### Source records
=-=-=
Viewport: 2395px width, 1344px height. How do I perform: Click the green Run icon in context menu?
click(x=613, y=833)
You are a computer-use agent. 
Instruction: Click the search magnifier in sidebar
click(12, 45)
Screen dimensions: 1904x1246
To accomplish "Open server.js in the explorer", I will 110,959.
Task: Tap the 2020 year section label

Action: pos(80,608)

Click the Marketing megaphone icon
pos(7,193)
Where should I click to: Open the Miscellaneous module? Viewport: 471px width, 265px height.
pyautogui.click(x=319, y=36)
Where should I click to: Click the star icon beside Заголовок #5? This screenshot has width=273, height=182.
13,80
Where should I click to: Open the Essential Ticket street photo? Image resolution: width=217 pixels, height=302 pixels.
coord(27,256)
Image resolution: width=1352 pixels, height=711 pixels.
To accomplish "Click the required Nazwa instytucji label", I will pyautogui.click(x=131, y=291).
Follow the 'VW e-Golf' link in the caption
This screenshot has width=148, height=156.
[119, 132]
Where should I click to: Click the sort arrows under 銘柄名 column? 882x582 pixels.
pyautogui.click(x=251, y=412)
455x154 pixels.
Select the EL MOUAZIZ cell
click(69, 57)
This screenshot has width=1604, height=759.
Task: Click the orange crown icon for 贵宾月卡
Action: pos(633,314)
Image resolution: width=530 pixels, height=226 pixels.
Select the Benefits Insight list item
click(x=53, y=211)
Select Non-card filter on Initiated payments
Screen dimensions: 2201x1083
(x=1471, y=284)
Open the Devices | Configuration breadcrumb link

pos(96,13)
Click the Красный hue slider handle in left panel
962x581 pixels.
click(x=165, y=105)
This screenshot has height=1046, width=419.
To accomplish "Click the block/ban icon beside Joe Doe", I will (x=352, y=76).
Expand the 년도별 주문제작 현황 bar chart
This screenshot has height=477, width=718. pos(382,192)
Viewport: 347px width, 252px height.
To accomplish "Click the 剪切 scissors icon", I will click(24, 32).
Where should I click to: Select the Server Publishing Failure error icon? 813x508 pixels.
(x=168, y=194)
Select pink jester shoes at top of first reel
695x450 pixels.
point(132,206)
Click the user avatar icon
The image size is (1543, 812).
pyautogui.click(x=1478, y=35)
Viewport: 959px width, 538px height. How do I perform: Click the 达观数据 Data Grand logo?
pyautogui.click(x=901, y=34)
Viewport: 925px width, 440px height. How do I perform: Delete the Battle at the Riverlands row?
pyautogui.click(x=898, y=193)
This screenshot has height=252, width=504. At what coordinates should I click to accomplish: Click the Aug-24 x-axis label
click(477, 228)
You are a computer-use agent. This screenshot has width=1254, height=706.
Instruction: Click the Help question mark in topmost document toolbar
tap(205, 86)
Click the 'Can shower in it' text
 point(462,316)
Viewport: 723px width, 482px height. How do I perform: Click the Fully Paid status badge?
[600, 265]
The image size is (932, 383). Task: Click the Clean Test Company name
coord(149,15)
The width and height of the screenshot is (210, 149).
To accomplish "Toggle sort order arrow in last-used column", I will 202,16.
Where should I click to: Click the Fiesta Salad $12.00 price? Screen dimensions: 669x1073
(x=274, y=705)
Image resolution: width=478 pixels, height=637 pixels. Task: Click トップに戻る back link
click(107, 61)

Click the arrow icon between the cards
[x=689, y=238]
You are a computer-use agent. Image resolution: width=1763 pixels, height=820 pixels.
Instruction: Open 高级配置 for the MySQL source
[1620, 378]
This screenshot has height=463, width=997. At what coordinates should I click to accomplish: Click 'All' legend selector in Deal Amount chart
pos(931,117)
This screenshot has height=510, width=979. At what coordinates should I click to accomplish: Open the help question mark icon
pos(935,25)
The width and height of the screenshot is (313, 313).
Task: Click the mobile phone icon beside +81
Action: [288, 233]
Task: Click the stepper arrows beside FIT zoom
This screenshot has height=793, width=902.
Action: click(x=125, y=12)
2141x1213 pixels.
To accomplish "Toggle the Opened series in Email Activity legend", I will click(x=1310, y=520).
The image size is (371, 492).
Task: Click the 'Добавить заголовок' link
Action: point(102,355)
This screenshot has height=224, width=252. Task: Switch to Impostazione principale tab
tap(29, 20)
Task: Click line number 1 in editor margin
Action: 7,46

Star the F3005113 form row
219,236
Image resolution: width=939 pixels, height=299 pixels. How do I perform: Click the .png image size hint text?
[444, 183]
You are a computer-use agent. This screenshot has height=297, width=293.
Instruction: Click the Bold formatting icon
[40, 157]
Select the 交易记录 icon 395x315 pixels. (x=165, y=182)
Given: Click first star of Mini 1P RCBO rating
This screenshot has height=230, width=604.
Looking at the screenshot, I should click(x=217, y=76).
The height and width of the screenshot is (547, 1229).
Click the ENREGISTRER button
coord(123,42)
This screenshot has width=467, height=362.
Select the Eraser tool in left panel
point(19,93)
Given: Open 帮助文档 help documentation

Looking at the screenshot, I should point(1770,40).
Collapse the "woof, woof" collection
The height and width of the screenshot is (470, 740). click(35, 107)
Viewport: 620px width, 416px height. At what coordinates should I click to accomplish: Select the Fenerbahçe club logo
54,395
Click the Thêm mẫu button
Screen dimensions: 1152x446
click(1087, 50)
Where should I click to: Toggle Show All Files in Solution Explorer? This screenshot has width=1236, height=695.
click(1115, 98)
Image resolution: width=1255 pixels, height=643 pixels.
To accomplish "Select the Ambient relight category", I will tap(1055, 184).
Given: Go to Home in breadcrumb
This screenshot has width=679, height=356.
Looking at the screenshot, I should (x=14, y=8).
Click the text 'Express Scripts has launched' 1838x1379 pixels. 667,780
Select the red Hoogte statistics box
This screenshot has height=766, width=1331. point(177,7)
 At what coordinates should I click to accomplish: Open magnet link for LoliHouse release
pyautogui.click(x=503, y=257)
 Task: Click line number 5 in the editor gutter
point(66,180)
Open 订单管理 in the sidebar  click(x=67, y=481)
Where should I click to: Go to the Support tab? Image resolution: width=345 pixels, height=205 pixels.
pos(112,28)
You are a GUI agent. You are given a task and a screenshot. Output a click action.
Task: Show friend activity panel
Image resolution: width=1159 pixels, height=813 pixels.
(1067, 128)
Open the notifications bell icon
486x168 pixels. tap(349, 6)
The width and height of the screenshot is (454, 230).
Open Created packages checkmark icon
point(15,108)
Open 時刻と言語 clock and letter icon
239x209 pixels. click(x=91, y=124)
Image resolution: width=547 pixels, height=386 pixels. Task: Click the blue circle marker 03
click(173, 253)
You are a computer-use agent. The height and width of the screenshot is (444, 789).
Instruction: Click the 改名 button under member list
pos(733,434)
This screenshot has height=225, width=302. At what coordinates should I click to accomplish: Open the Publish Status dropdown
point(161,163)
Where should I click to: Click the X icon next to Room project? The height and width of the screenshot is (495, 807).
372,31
=-=-=
### Aim
Change "next to" to "beside" in everything from the line containing "Where should I click to: Click the X" down to the end of the rows, and reproduce those lines with nothing else altered.

### Response
Where should I click to: Click the X icon beside Room project? The height and width of the screenshot is (495, 807).
372,31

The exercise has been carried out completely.